Vous avez conçu des stratégies d’adaptation dans les fermes-pilotes. Quels étaient les dénominateurs communs, au chapitre de la prévention de la sécheresse ?
La notion la plus importante est la répartition des risques. Avec des étés de plus en plus chauds et secs, les cultures doivent se diversifier. Ensuite, le sol doit pouvoir jouer son rôle « d’éponge », faire des réserves lors des phases de pluies et pouvoir les maintenir jusqu’aux périodes sèches.
Avec des étés de plus en plus chauds et plus secs, les cultures doivent se diversifier.
Jouer sur le taux de matière organique et d’humus est un levier, de même que la couverture permanente du sol et le semis direct. Néanmoins il est impossible de généraliser des mesures permettant d’atteindre cet objectif, cela relève de la stratégie individuelle des exploitants.
Qu’en est-il de l’adaptation climatique en cultures irriguées ?

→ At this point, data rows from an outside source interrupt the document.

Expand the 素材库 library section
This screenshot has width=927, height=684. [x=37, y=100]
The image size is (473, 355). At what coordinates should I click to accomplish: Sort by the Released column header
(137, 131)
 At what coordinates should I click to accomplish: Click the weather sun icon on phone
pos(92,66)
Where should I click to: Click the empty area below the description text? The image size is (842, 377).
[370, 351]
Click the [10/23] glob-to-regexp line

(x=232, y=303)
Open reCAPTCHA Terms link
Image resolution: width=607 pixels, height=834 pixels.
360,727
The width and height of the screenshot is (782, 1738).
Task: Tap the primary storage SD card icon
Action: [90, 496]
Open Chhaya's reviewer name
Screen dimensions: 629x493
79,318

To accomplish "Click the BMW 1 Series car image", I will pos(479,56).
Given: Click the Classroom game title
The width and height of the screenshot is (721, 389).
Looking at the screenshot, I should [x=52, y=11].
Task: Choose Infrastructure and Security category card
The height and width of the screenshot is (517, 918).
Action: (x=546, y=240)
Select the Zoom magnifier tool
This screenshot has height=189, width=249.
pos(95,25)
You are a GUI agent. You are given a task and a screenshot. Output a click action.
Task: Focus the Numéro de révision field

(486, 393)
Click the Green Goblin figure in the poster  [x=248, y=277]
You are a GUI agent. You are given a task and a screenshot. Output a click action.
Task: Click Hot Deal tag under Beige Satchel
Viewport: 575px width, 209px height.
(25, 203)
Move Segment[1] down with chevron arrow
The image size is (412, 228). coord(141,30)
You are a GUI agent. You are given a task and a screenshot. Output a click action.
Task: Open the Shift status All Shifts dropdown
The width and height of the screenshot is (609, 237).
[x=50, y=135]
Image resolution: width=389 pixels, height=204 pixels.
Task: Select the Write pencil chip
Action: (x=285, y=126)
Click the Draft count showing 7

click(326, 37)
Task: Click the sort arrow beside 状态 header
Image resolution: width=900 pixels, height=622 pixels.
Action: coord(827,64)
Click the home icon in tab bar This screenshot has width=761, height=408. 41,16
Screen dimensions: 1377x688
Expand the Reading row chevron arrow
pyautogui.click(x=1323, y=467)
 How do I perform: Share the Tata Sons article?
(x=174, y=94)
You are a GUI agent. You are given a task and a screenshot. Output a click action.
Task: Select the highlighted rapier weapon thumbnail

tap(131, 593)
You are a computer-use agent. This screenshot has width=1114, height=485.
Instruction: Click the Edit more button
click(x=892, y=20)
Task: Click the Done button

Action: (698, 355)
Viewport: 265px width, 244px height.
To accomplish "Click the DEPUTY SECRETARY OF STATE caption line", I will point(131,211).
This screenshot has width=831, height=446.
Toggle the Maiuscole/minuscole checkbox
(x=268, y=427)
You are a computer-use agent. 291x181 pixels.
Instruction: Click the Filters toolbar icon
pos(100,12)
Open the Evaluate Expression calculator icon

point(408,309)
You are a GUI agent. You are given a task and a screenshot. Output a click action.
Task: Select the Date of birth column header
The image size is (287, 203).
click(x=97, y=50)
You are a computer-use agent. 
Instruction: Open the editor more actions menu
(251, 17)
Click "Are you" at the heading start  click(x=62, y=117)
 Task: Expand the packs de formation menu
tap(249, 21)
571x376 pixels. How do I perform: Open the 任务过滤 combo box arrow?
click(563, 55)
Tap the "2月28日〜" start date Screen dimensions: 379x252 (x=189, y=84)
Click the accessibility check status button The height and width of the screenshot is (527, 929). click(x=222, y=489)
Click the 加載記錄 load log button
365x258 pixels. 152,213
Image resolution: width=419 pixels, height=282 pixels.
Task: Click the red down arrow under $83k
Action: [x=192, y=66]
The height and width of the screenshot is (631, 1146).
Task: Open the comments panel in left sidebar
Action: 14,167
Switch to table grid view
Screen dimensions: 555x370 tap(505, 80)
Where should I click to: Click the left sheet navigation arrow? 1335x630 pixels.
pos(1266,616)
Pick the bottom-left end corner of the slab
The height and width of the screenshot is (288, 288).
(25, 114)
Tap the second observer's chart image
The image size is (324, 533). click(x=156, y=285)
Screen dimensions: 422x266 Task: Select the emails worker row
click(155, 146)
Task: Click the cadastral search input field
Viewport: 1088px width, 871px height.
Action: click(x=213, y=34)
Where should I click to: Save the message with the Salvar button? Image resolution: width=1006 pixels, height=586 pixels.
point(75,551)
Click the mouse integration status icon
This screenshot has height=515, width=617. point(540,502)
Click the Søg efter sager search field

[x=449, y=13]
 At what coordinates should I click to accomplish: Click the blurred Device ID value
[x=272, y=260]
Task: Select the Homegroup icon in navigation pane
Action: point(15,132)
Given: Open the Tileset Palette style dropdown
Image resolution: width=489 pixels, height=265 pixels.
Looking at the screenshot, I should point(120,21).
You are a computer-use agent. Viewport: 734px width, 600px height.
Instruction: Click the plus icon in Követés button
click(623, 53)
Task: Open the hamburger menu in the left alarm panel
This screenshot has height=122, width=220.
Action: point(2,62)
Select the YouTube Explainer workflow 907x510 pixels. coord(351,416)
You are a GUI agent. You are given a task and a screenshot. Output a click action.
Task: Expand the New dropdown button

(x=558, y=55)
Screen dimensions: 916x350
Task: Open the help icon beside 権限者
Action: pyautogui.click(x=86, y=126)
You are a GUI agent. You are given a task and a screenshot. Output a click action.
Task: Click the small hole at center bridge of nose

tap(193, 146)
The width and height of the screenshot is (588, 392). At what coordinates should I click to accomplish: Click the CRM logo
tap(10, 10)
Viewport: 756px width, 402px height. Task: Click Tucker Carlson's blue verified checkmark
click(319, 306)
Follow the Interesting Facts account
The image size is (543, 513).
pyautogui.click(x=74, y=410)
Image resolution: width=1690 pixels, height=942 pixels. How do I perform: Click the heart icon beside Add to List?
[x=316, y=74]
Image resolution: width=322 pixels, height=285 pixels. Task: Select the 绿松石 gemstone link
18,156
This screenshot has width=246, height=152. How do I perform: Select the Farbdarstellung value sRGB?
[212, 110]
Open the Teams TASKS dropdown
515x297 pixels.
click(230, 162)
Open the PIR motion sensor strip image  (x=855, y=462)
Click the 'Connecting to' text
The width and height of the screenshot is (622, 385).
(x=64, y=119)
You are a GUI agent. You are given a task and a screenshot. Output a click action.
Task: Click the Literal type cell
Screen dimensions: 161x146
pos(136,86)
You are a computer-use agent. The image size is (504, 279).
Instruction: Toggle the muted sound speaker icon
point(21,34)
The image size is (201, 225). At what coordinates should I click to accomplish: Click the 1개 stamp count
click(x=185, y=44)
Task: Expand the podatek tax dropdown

La pression liée au partage de l’eau – entre usage agricole et autres -, sur fond de thématique écologique, est de plus en plus forte. Concernant le prélèvement sur les nappes, il reste à trouver un consensus à l’échelle de la société, ce qui n’est pas du seul ressort des producteurs. Au-delà, le captage de l’eau de pluie dans des bassins partagés sera assurément un thème stratégique dans les prochaines années. Reste que les exploitations doivent développer leur efficacité hydrique, par exemple en semant davantage de variétés et de cultures tolérantes à la sécheresse, même si celles-ci ne génèrent pas un rendement maximal.
Cela signifie accepter une baisse des rendements au profit de la résilience climatique ?
On parle souvent de rendement maximal annuel mais celui-ci est toujours associé à un risque élevé. Pour nous, ne pas cultiver forcément la variété à rendement maximal sur l’ensemble de la surface de cette culture, mais semer, par exemple, une variété tolérante à la chaleur sur un tiers ou un quart des terres est une bonne stratégie d’adaptation.
On parle souvent de rendement maximal annuel, mais celui-ci est toujours associé à un risque élevé.
On en revient à la répartition des risques. Plutôt que de comparer les rendements annuels entre collègues, il serait plus viable de se demander : qui, sur une période de dix ans, a tiré le meilleur rendement moyen de son champ ?
Comment les agriculteurs peuvent-ils utiliser les instruments développés dans le cadre d’AgriAdapt ?
Un outil Web en plusieurs langues a été publié en février sur le site Internet du projet. On y trouve différents modules parmi lesquels des éléments d’aide à la décision. Ils permettent aux agriculteurs d’anticiper, notamment, l’évolution de la disponibilité de l’eau dans leur secteur au cours des 30 prochaines années. Enfin, un grand nombre de mesures d’adaptation durables y sont aussi documentées.